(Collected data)
========================

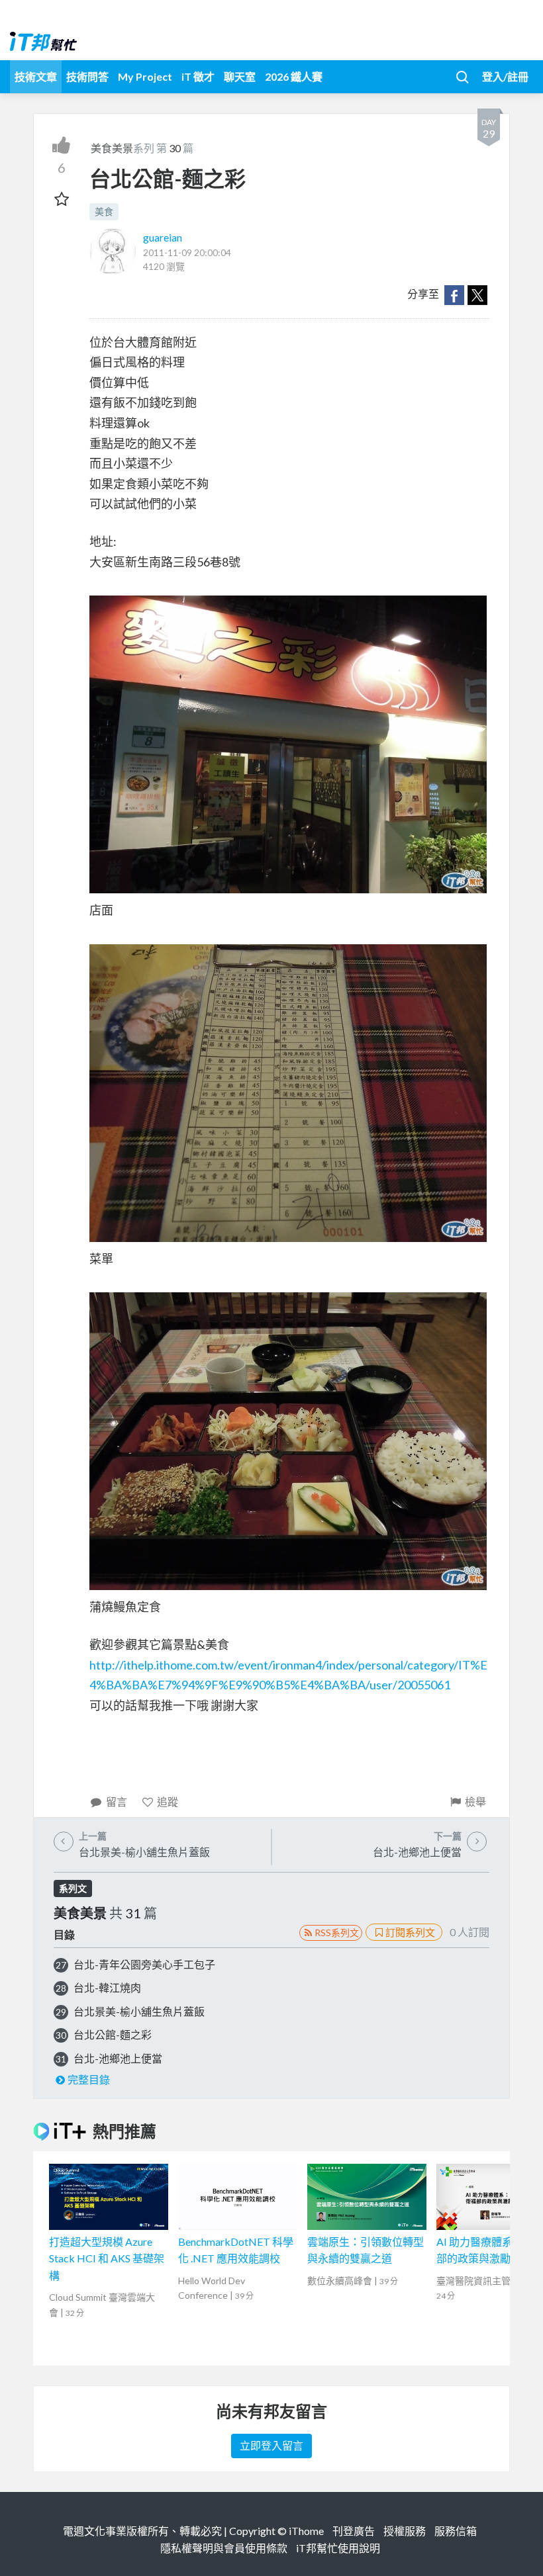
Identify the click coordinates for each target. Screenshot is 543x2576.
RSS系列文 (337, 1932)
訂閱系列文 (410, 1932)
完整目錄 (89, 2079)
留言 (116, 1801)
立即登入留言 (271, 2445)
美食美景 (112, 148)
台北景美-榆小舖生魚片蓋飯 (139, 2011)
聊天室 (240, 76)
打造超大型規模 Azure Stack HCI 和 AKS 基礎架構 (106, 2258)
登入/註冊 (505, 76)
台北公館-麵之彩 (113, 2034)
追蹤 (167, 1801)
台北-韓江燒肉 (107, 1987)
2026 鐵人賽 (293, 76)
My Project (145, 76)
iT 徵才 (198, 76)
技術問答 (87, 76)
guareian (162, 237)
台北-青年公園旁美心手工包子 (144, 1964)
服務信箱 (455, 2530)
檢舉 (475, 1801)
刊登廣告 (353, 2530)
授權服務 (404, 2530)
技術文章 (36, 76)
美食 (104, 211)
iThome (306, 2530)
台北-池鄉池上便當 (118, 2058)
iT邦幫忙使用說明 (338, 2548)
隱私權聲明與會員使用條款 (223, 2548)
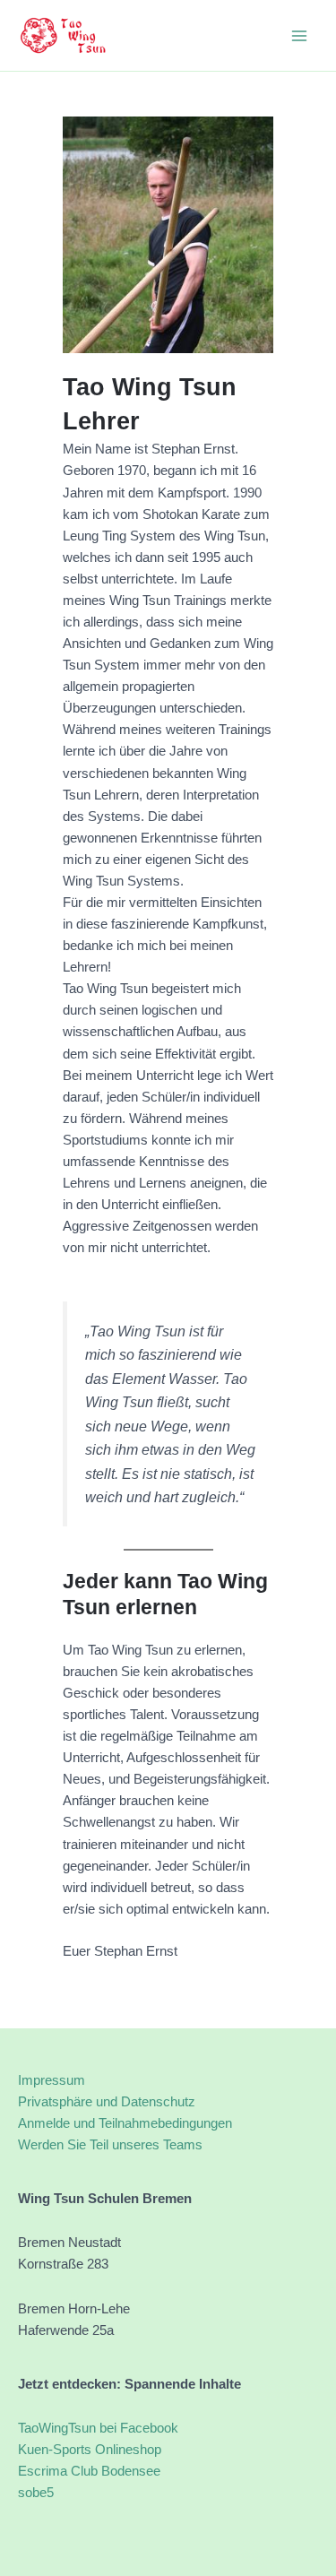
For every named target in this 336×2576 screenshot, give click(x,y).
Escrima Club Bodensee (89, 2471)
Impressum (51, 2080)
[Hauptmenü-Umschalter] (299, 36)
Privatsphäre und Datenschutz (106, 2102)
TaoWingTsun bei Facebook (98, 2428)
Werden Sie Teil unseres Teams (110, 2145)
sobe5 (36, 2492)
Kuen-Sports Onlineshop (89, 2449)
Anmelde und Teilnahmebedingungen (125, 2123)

========================

## WHAT TO PRODUCE
Only an exact copy of the lines from the top of the entries through the line with "Werden Sie Teil unseres Teams (110, 2145)", both included, should be given, with all pictures omitted.

## RESPONSE TO THIS EXERCISE
Identify the click coordinates for each target. Screenshot is 543x2576.
RSS系列文 (337, 1932)
訂閱系列文 (410, 1932)
完整目錄 (89, 2079)
留言 (116, 1801)
立即登入留言 (271, 2445)
美食美景 (112, 148)
台北景美-榆小舖生魚片蓋飯 (139, 2011)
聊天室 (240, 76)
打造超大型規模 Azure Stack HCI 和 AKS 基礎架構 (106, 2258)
登入/註冊 (505, 76)
台北公館-麵之彩 (113, 2034)
追蹤 (167, 1801)
台北-韓江燒肉 (107, 1987)
2026 鐵人賽 (293, 76)
My Project (145, 76)
iT 徵才 (198, 76)
技術問答 (87, 76)
guareian (162, 237)
台北-青年公園旁美心手工包子 (144, 1964)
服務信箱 (455, 2530)
檢舉 (475, 1801)
刊登廣告 (353, 2530)
授權服務 (404, 2530)
技術文章 (36, 76)
美食 (104, 211)
iThome (306, 2530)
台北-池鄉池上便當 (118, 2058)
iT邦幫忙使用說明 (338, 2548)
隱私權聲明與會員使用條款 (223, 2548)
For every named target in this 336×2576 screenshot, give click(x,y).
Escrima Club Bodensee (89, 2471)
Impressum (51, 2080)
[Hauptmenü-Umschalter] (299, 36)
Privatsphäre und Datenschutz (106, 2102)
TaoWingTsun bei Facebook (98, 2428)
Werden Sie Teil unseres Teams (110, 2145)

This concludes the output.